— Ну, я не понимала, что день рождения Ингрид являлся для матери лишь поводом пригласить друзей и показать им свой новый дом. Она заказала прекрасный обед и наняла клоунов и жонглеров — в общем, устроила настоящий цирк. А я принесла щенка, и он по всему дому наделал лужиц. Можете себе представить, что началось.
На мгновение Патти зажмурилась, как от боли.
Странно, что это до сих пор ранило ее — хаос, ледяной от гнева голос матери, слезы Ингрид, когда щенка отдали обратно…
Но хуже всего был комментарий, который Патти подслушала позже. Она пыталась уснуть, когда из коридора донеслись голоса родителей. Она разобрала несколько случайных фраз, а потом услышала раздраженный голос отца: «А чего ты ждала? Ты что, не знаешь Патти?»
Ты что, не знаешь Патти? Безнадежный случай. Эта фраза преследовала ее долгие годы.
— Расскажите мне о Марке, — попросил Алекс, выводя ее из забытья.
— Ах да, Марк, — грустно улыбнулась Патти. — Ну, он являлся вторым человеком в команде отца. Ингрид тихонько вышла замуж за врача и ушла из дома, а я осталась.
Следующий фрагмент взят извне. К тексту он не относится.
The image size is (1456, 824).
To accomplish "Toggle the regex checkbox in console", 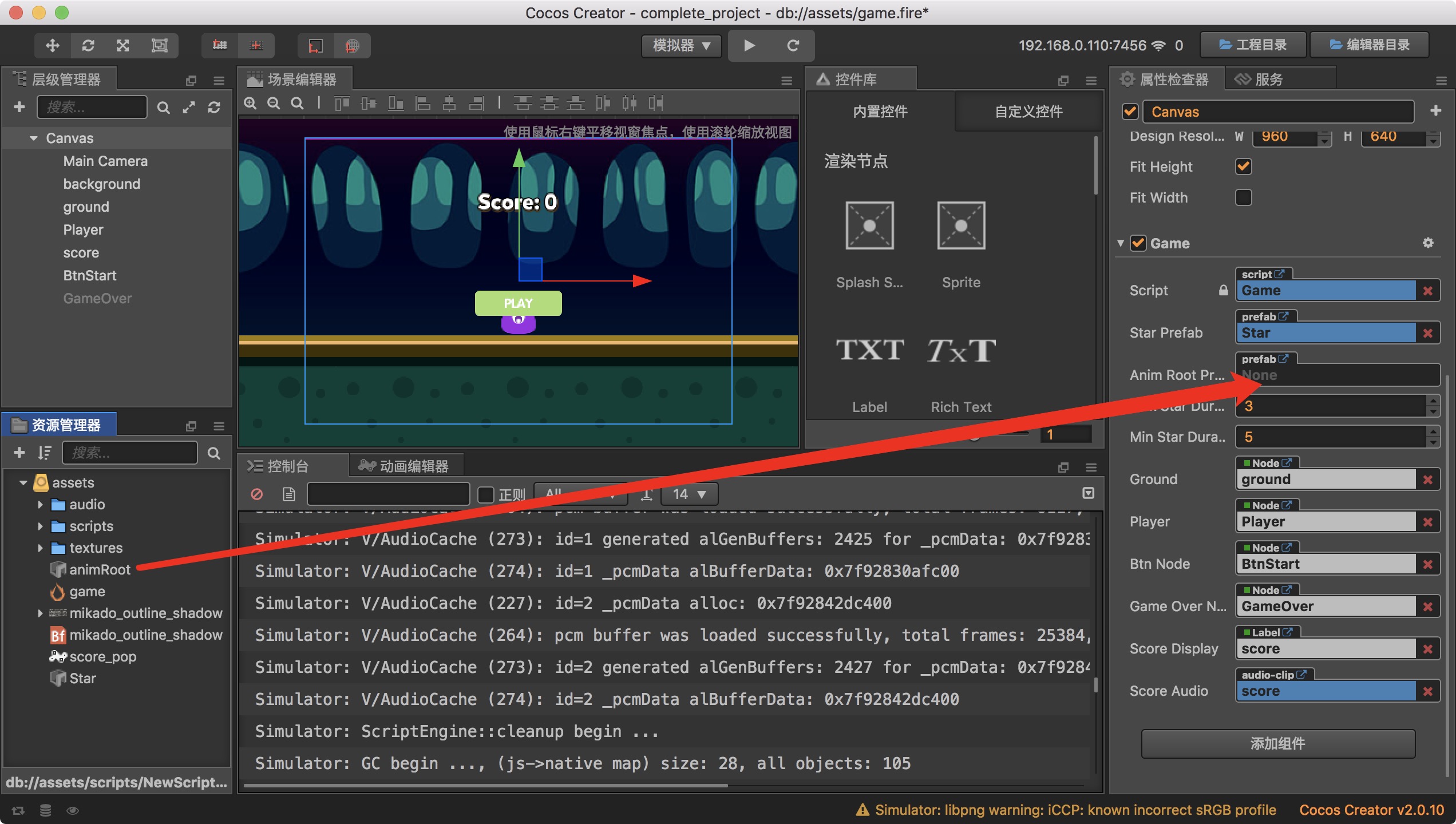I will pos(486,494).
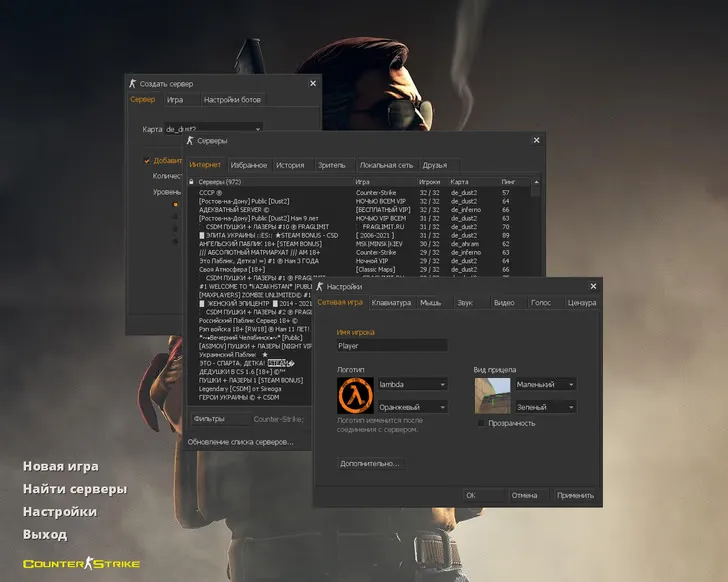This screenshot has width=728, height=582.
Task: Expand the lambda logo dropdown
Action: (x=442, y=384)
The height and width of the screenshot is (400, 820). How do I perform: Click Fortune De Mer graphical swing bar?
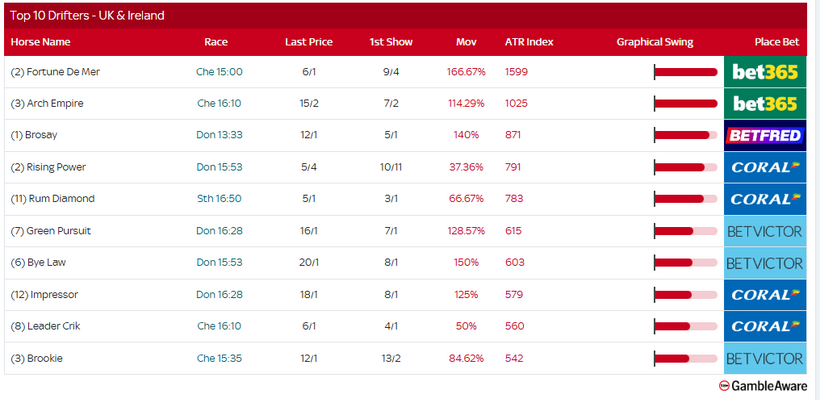(x=685, y=72)
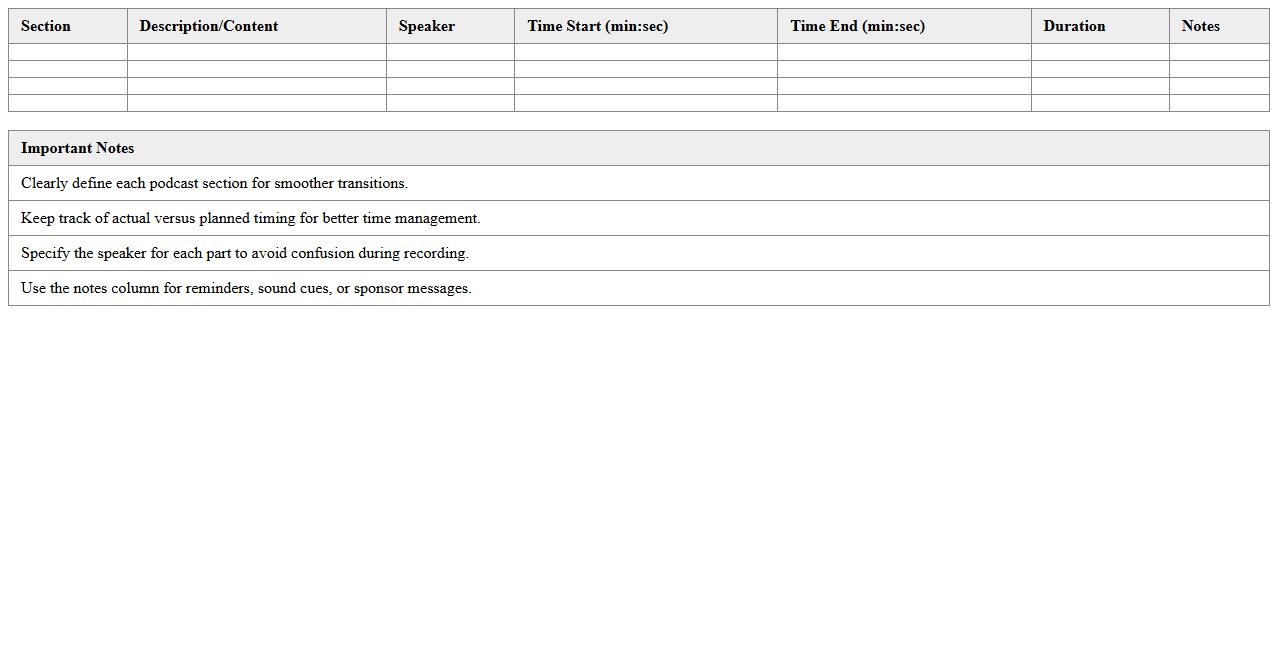The image size is (1278, 650).
Task: Select the last row's Section cell
Action: pyautogui.click(x=68, y=103)
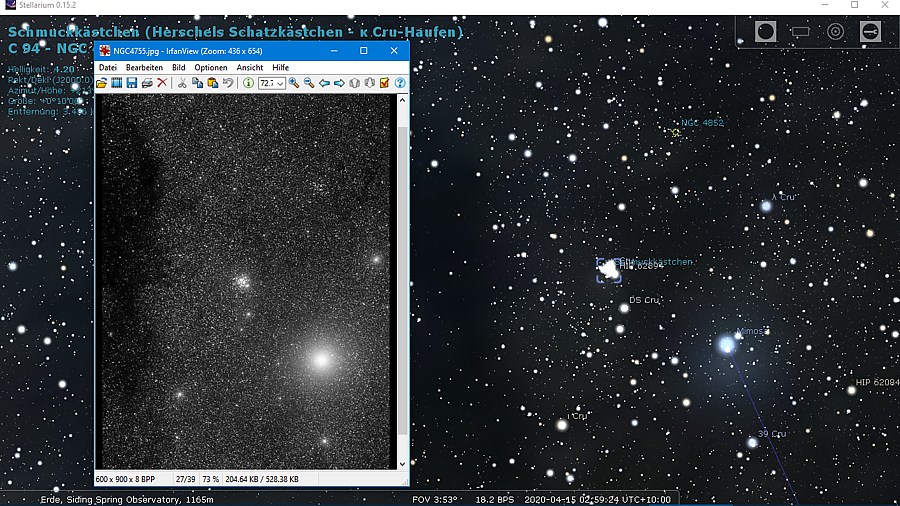Toggle Stellarium ocular view button

click(766, 31)
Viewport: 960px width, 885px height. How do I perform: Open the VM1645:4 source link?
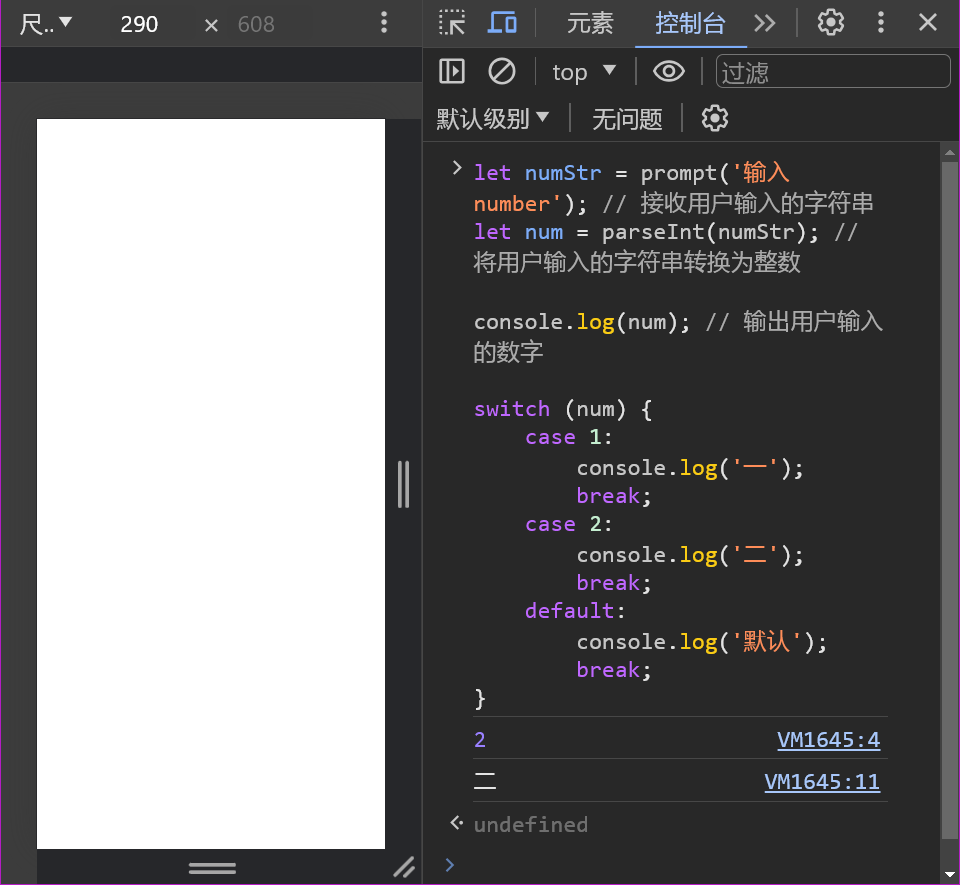point(828,740)
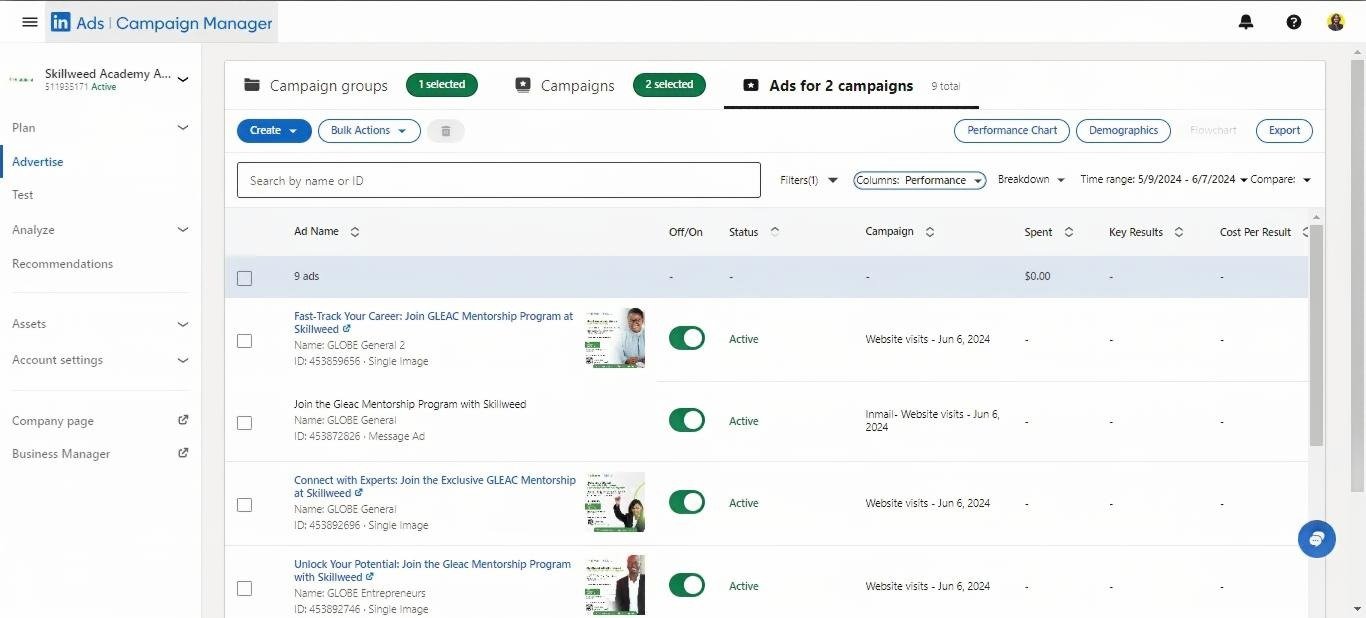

Почему-то все считали, что мы с Марком должны пожениться, а потом я и сама стала так считать… У нас была пышная свадьба, которую устроила мать. Сама бы я предпочла что-нибудь более непринужденное на природе, с нарциссами вместо роз.
Она рассказала Алексу о последовавших за свадьбой неделях — медовом месяце, быстро прервавшемся по деловым соображениям, долгих вечерах, когда она ждала возвращения Марка из офиса, а потом обнаруживала что им не о чем говорить.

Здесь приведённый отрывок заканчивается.